Changes needed for retirement village rules – New Zealand Herald

by Clive
July 9, 2014
Category:   Articles on Property

ome retirement villages need to improve the way they communicate with residents, as well as ensuring that potential residents understand exactly what they are signing up for, according to Retirement Commissioner Diana Crossan.

In a report released today she recommends changes to the 2003 Retirement Villages Act as some parts of it were problematic and many of operators and residents’ difficulties arose because of poor implementation.

While it would be worthwhile reviewing the Act, there was nothing stopping the industry addressing problems on its own, she said.

“Most retirement village operators communicate really well and implement the Act properly. Their residents are very happy and do feel secure. But in villages where the Act isn’t implemented well, the opposite can be true.”

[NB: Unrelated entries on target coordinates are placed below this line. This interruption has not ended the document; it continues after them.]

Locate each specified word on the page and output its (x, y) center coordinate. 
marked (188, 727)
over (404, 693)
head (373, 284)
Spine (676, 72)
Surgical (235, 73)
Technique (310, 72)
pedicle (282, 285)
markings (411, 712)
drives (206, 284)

Fee increases, reductions in services, failure to provide planned amenities and a lack of consultation over changes in the operation or ownership of the villages were among their concerns, she said.

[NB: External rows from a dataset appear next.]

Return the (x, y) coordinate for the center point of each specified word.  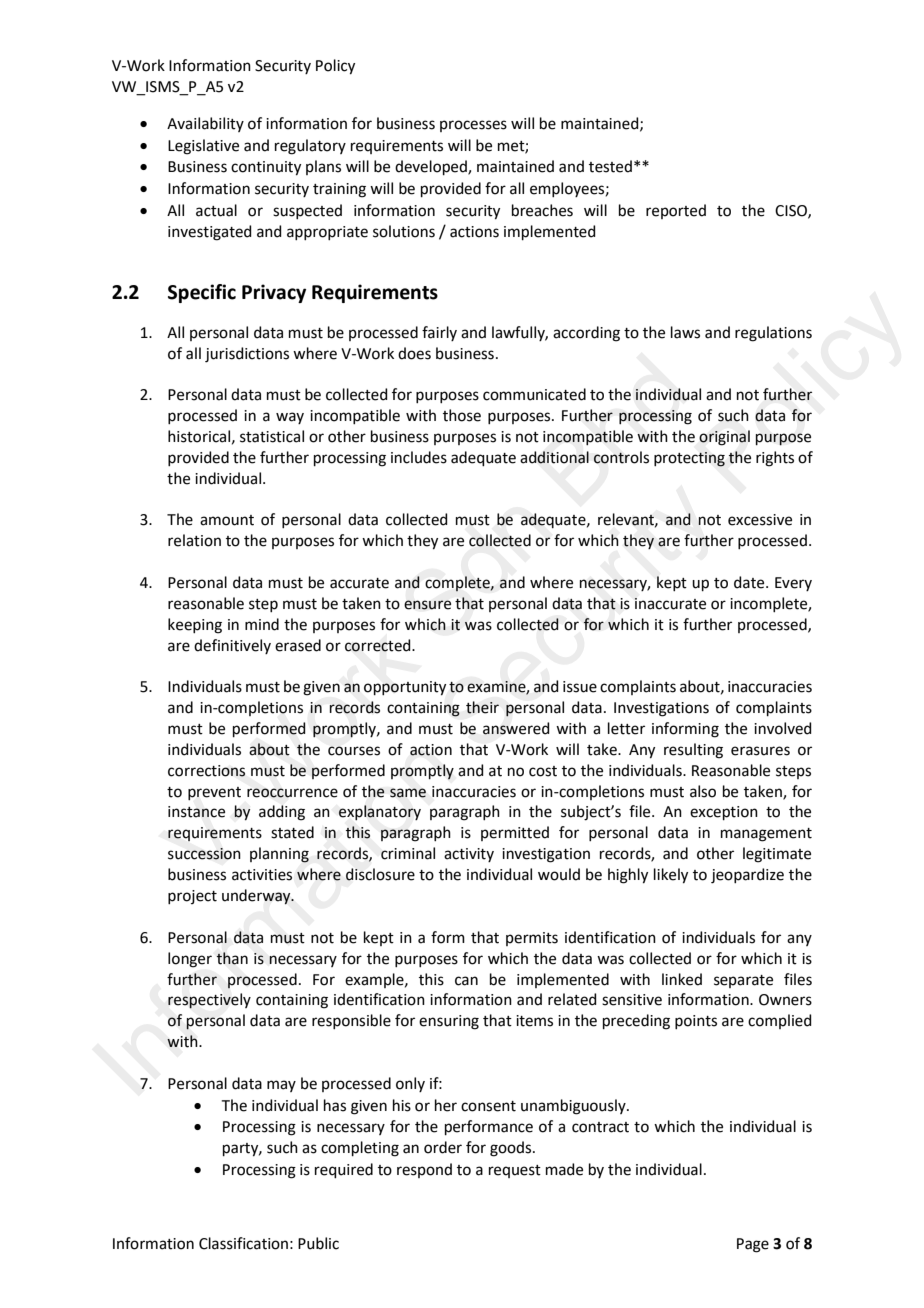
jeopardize (747, 876)
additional (554, 457)
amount (227, 520)
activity (469, 855)
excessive (760, 520)
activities (262, 875)
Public (318, 1243)
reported (676, 211)
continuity (266, 168)
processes (473, 126)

Some residents were unclear about the meaning and implication of their contract.

“Clear communication is vital in helping give residents and their families greater peace of mind,” she said.

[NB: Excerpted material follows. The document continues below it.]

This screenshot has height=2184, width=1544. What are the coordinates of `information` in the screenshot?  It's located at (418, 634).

Recommendations in the report include:
* Develop and implement consultation guidelines for both operators and residents.
* clarify the scope of the Statutory Supervisor role.
* documents need to be comparable between retirement villages and written in plain English.

Among other suggestions are that retirement villages should be independently rated on their financial, service, amenity and procedural performance.

There should also be simpler, more easily understood paperwork and an independent advice service for people entering retirement villages as well as a dispute resolution service for complaints.

The rapidly expanding retirement village industry cares for around 300,000 people, or 5 percent of New Zealanders aged 65 years and over. There are around 179 village operators running 330 registered retirement villages but the Retirement Villages Association forecasts between 800 and 1200 dwellings will need to be built each year to meet rising demand.